Rusainvest and its owner lack due process rights because they have no ties to the United States. Unlike the plaintiffs in Ralls Corp. v. CFIUS (D.C. Cir. 2014), in which a statutory bar on judicial review was held to violate due process, Vorobev and Rusaviainvest have no connections to the United States. In Ralls, by contrast, the sanctioned company was an American corporation with foreign owners.

 IEEPA Claim

Rusaviainvest also argued that OFAC, by blocking transactions between two non-US persons, reached beyond the scope of the IEEPA. The IEEPA expressly limits the President’s authority to seize entities and property “subject to the jurisdiction of the United States” in 50 U.S.C. § 1702(a). Rusaviainvest contended that a transaction like this one, which only connected to the United States because it was routed through intermediary banks located in the United States, should have fallen outside this jurisdiction.

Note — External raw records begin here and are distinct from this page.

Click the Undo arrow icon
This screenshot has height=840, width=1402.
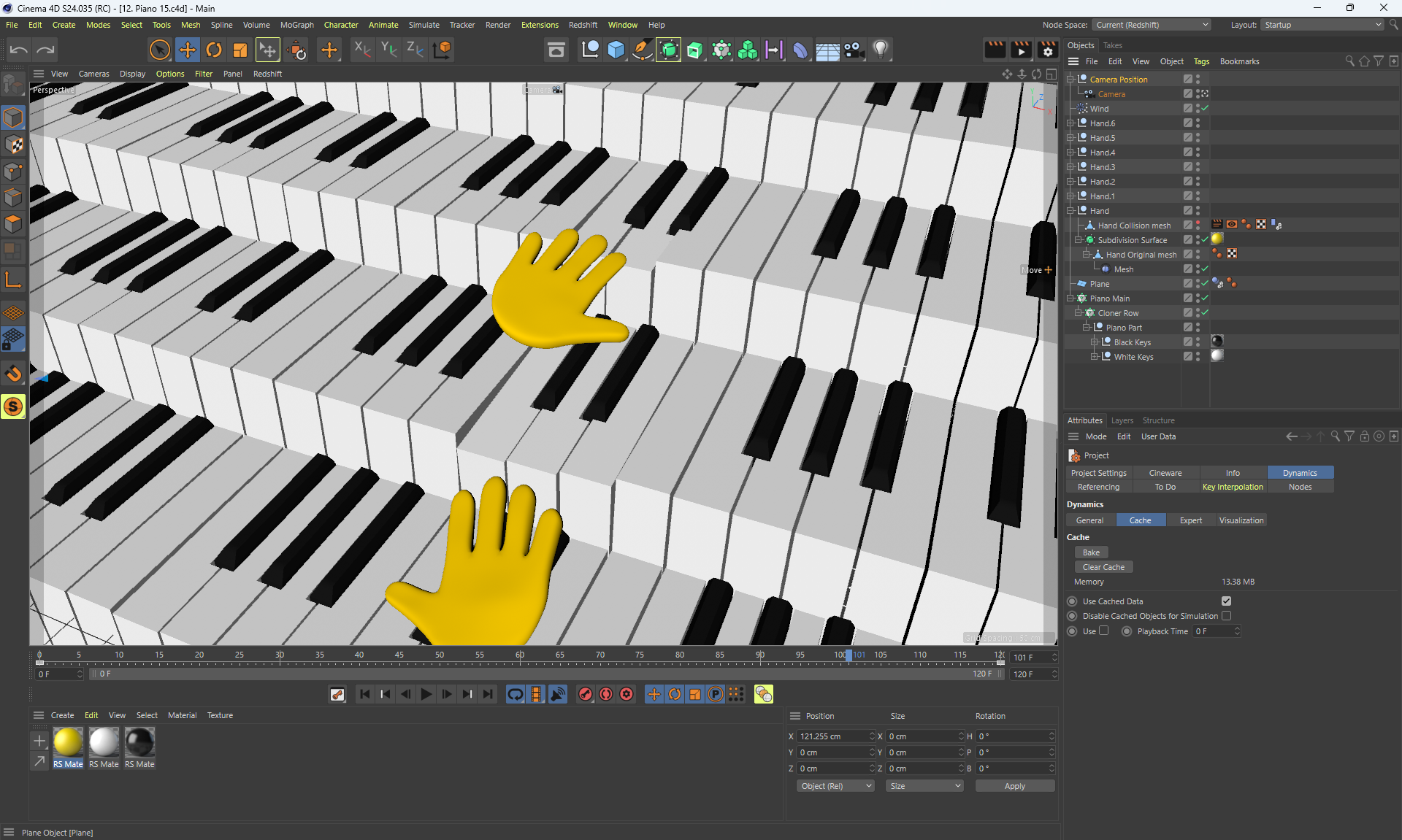coord(19,50)
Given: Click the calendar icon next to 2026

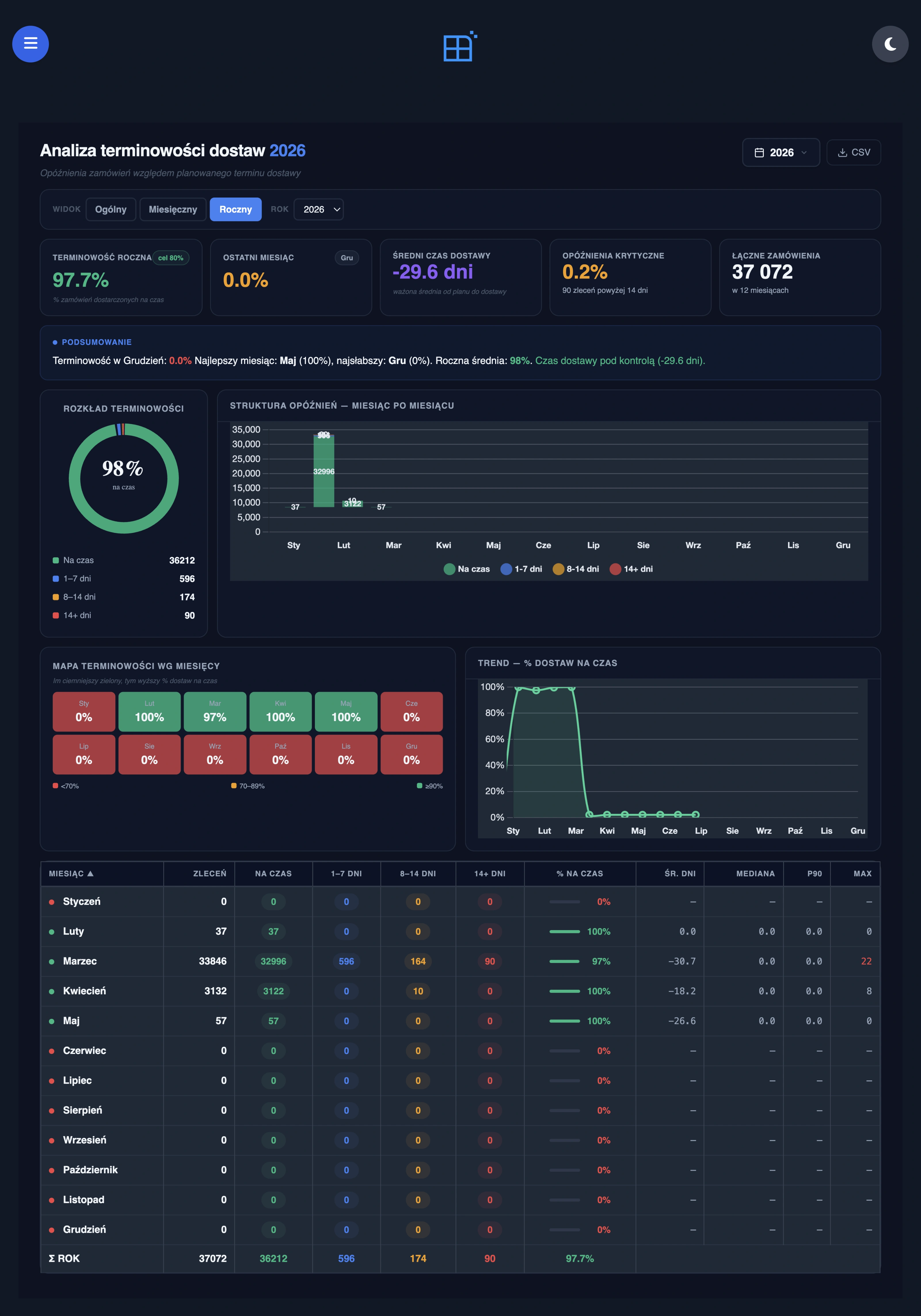Looking at the screenshot, I should point(759,152).
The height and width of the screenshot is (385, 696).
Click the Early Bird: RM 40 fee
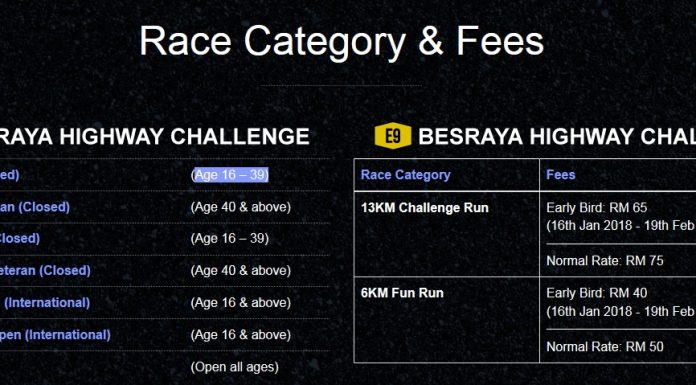pos(597,293)
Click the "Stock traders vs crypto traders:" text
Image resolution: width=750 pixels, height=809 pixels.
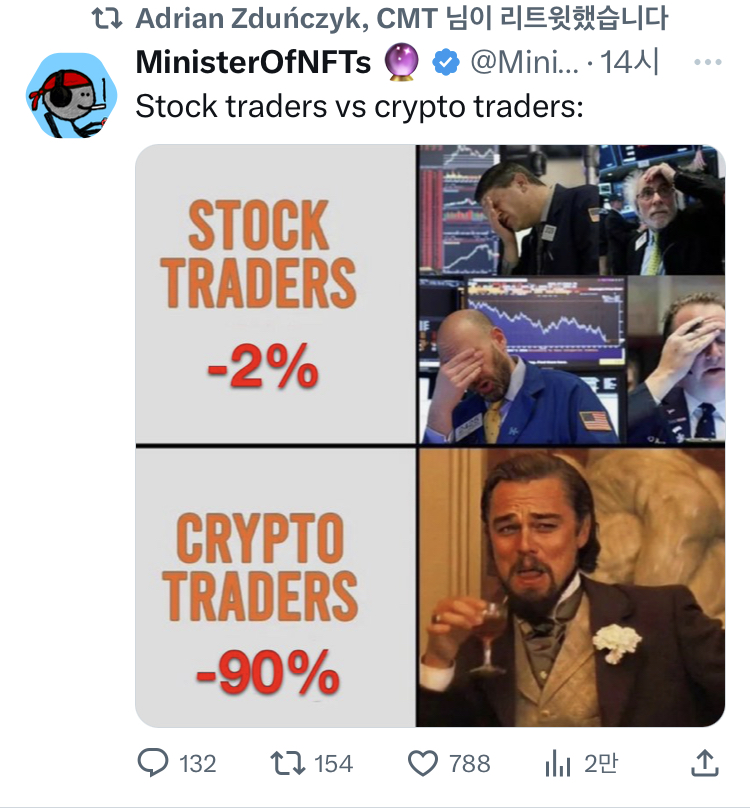coord(358,105)
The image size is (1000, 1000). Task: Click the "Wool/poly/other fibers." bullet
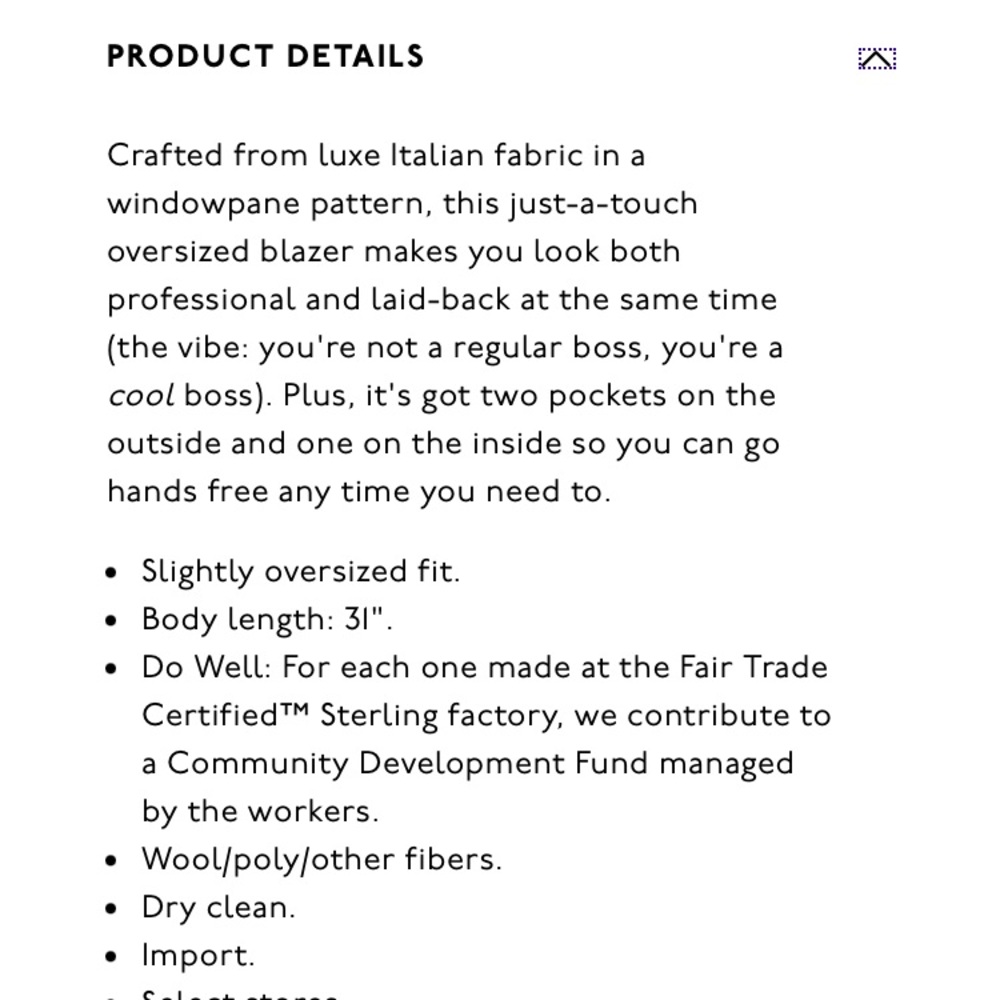pos(321,859)
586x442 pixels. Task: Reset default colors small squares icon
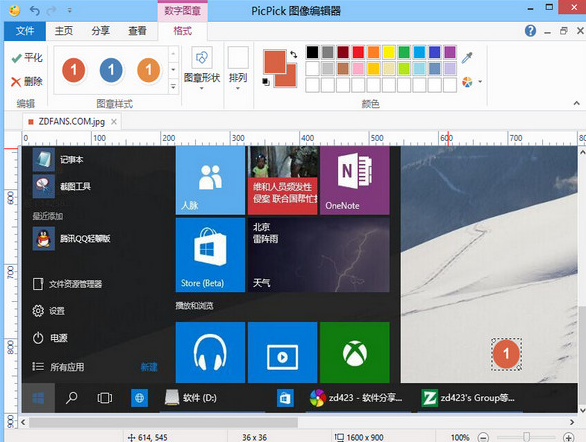266,81
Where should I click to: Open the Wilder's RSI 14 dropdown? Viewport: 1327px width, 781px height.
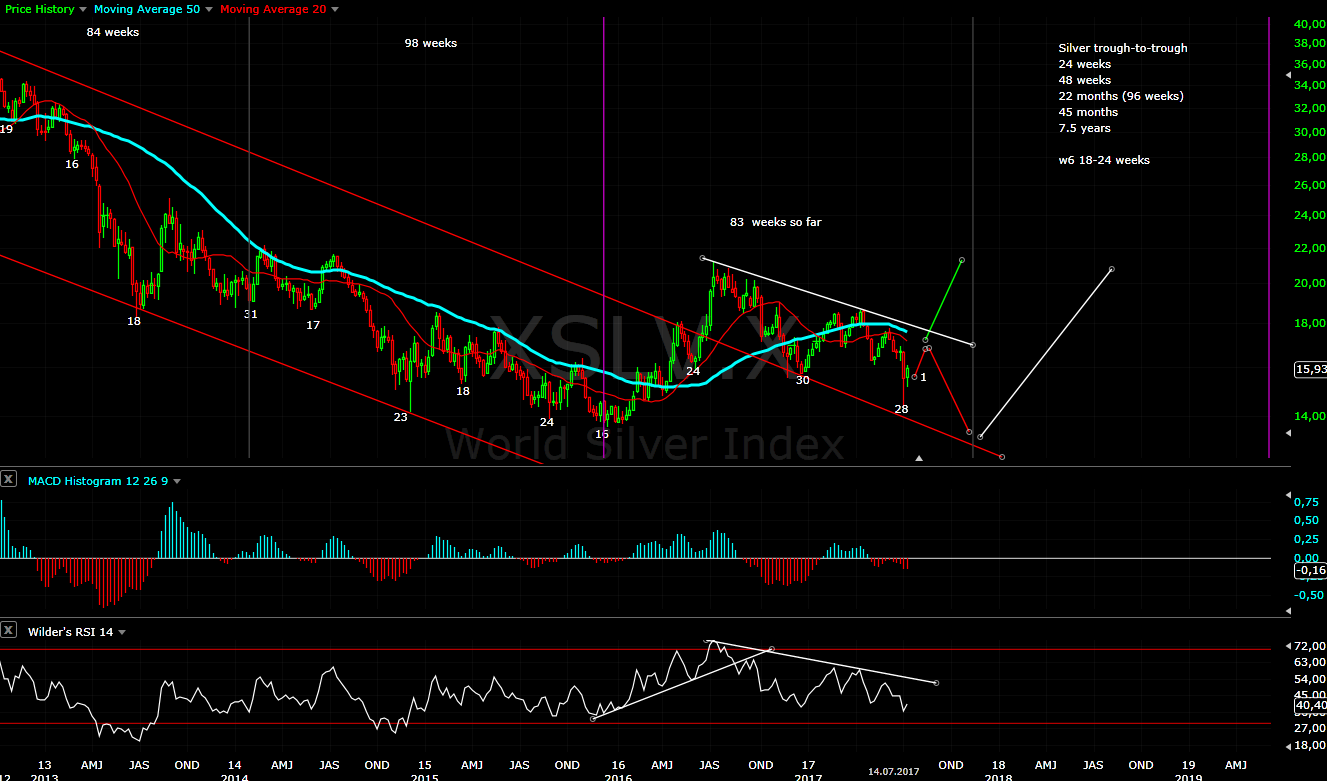tap(122, 631)
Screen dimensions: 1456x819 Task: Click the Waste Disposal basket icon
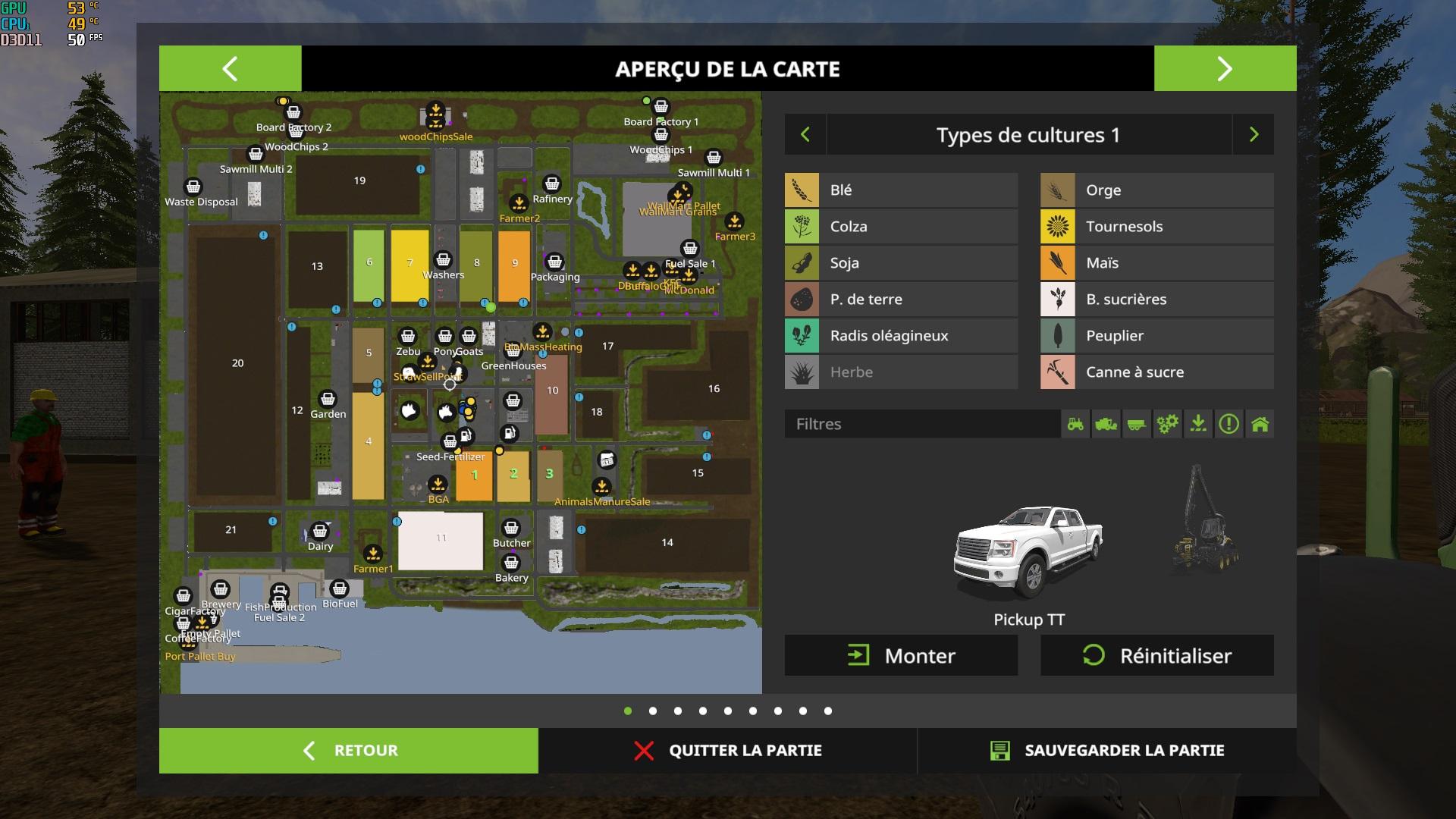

Despite this argument, the court determined that sanctions policy is unambiguously extraterritorial. The Northern District of Georgia previously held in United States v. Akova (N.D. Ga. 2016) that the text of the IEEPA clearly expresses Congress’s “intent to deal with international threats to national security, foreign policy, and the economy of the United States.” That intent, coupled with the plain language of the IEEPA was enough to convince the district court here to grant the government’s motion for summary judgment. Judge Gedarphe, however, never specifically addressed Rusaviainvest’s argument about the “subject to the jurisdiction” language of § 1702(a). While he deemed this argument meritless due to its reading of congressional intent, others might disagree.


Ultimately, the court was likely right to reject Rusaviainvest’s claims under the APA. The government has broad latitude to conduct foreign policy, and the court found based on its in camera review of the classified information that there was a satisfactory explanation for its policy. The same goes for Rusaviainvest’s due process argument. It is not owed due process as a non-citizen with no connections to the United States.

But the same facts that hurt Rusaviainvest’s due process argument bolster its IEEPA claim. Given the strength of this argument – the transaction took place between two non-United States companies, and it was only blocked because the funds briefly flowed through intermediary banks in the United States – Rusaviainvest may seek to reargue this point.

Time will tell whether Rusaviainvest will appeal the decision.